Abu Ibrahim bercerita: Suatu ketika, aku jalan-jalan di padang pasir dan tersesat tidak bisa pulang. Di sana kutemukan sebuah kemah lawas, kuperhatikan kemah tersebut, dan ternyata di dalamnya ada seorang tua yang duduk di atas tanah dengan sangat tenang. Kulihat bibirnya komat-kamit mengucapkan beberapa kalimat.
Aku mendekat untuk mendengar ucapannya, dan ternyata ia mengulang-ulang kalimat berikut:
“Segala puji bagi Allah yang melebihkanku di atas banyak manusia. Segala puji bagi Allah yang melebihkanku di atas banyak manusia.”
Aku heran mendengar ucapannya, lalu kuperhatikan keadaannya lebih jauh, ternyata sebagian besar panca inderanya tak berfungsi, kedua tangannya buntung, matanya buta, dan ia tidak memiliki apa-apa bagi dirinya.
Kuperhatikan kondisinya sambil mencari adakah ia memiliki anak yang mengurusinya, atau isteri yang menemaninya?
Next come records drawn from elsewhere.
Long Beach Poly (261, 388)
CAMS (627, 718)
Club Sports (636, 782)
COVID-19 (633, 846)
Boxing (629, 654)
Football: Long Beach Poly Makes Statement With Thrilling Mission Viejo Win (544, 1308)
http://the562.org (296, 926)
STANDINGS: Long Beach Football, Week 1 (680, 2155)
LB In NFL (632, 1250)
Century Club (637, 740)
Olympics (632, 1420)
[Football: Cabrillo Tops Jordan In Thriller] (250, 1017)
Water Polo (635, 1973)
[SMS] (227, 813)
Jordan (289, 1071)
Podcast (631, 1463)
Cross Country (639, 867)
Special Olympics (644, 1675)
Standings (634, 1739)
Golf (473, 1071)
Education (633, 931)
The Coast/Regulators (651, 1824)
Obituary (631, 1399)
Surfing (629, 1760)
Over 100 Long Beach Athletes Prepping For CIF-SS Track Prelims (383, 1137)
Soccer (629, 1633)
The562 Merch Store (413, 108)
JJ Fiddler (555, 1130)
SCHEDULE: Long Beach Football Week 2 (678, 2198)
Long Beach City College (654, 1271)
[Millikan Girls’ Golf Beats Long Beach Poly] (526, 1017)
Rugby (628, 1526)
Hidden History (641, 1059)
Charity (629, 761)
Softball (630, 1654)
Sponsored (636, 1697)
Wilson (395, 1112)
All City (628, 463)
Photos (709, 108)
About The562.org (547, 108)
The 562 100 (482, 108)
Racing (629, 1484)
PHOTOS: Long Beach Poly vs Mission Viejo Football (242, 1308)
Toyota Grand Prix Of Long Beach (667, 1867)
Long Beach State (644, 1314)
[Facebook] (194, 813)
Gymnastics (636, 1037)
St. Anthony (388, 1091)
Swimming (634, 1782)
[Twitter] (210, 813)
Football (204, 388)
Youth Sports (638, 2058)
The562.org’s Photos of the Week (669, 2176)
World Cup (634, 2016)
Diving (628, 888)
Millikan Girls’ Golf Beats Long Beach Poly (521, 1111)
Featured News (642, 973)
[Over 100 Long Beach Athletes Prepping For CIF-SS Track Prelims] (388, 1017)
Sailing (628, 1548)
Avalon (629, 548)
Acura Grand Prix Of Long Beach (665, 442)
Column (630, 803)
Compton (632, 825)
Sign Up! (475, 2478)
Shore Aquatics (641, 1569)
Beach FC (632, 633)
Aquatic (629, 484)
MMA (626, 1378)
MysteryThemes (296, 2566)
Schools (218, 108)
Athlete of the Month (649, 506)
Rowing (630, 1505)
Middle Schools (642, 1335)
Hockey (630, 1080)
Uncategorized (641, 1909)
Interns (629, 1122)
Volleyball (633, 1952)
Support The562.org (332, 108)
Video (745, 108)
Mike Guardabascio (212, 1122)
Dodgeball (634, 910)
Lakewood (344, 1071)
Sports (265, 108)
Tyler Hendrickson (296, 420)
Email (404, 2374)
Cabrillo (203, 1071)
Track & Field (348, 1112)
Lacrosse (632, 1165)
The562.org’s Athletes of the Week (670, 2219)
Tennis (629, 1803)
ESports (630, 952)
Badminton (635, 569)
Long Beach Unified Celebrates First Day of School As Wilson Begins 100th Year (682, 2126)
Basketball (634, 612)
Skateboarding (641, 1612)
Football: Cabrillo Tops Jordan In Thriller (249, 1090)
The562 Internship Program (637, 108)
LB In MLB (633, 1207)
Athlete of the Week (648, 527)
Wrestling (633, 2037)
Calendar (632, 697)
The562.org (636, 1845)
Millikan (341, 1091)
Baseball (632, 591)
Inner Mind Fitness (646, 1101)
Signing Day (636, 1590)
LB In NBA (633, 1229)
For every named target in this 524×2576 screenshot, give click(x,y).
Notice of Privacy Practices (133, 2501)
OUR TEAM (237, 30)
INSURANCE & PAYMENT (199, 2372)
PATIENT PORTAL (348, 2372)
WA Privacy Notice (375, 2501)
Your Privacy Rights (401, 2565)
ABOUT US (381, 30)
Ternyata tak ada seorang pun.
Aku beranjak mendekatinya dan ia merasakan kehadiranku, ia lalu bertanya: “Siapa? siapa?”
“Assalaamu’alaikum, aku seorang yang tersesat dan mendapatkan kemah ini”, jawabku, “Tapi kamu sendiri siapa?” tanyaku. “Mengapa kau tinggal seorang diri di tempat ini? Di mana isterimu, anakmu dan kerabatmu?” lanjutku.
“Aku seorang yang sakit, semua orang meninggalkanku dan kebanyakan keluargaku telah meninggal”, jawabnya.
“Namun kudengar kau mengulang-ulang perkataan: ‘Segala puji bagi Allah yang melebihkanku di atas banyak manusia…!!’ Demi Allah, apa kelebihan yang diberikan-Nya kepadamu, sedangkan engkau buta, faqir, buntung kedua tangannya dan sebatang kara?”ucapku.
“Aku akan menceritakannya kepadamu, tapi aku punya satu permintaan kepadamu, maukah kamu mengabulkannya?” tanyanya.
“Jawab dulu pertanyaanku, baru aku akan mengabulkan permintaanmu”, kataku.
“Engkau telah melihat sendiri betapa banyak cobaan Allah atasku, akan tetapi segala puji bagi Allah yang melebihkanku di atas banyak manusia, bukankah Allah memberiku akal sehat, yang dengannya aku bisa memahami dan berfikir?”
“Betul”, jawabku. Lalu dia berkata: “Berapa banyak orang yang gila?”
“Banyak juga”, jawabku. “Maka segala puji bagi Allah yang melebihkanku di atas banyak manusia”, jawabnya.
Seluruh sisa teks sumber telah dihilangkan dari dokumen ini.